MSNBC reports on a new study by Yale researchers Natalie Nitsche and Hannah Brueckner show that high-achieving Black women are less likely to marry and have children compared to their white female counterparts. Key findings in the study are:
- Among black women with postgraduate educations born between 1956 and 1960, the median age at which they gave birth for the first time was 34 years old. This was about the same as it was for white women in the same demographic.
- Once white women reached their 30s, many more of them did give birth, often more than once. Many black women did not.
- The rate of childlessness among this group of black women rose from 30 percent for those born between 1950 and 1955, to 45 percent for those born between 1956 and 1960.
- For highly educated black women born between 1961 and 1970, 38 percent have remained childless.

→ Material:

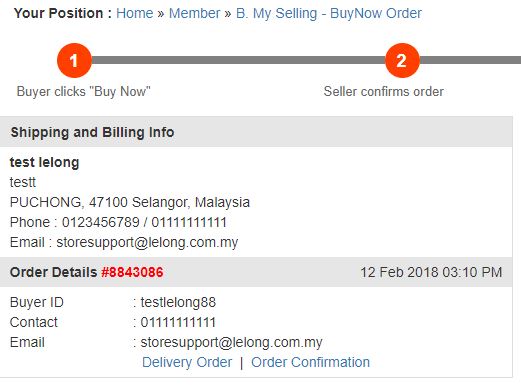The height and width of the screenshot is (392, 521).
Task: Click the Buyer clicks "Buy Now" step label
Action: point(84,91)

→ Aim of the task: Reproduce, word for word and in its entirety, the passage on the Yale study of marriage and childbearing among highly educated Black women.

→ Answer to the problem:
MSNBC reports on a new study by Yale researchers Natalie Nitsche and Hannah Brueckner show that high-achieving Black women are less likely to marry and have children compared to their white female counterparts. Key findings in the study are:
- Among black women with postgraduate educations born between 1956 and 1960, the median age at which they gave birth for the first time was 34 years old. This was about the same as it was for white women in the same demographic.
- Once white women reached their 30s, many more of them did give birth, often more than once. Many black women did not.
- The rate of childlessness among this group of black women rose from 30 percent for those born between 1950 and 1955, to 45 percent for those born between 1956 and 1960.
- For highly educated black women born between 1961 and 1970, 38 percent have remained childless.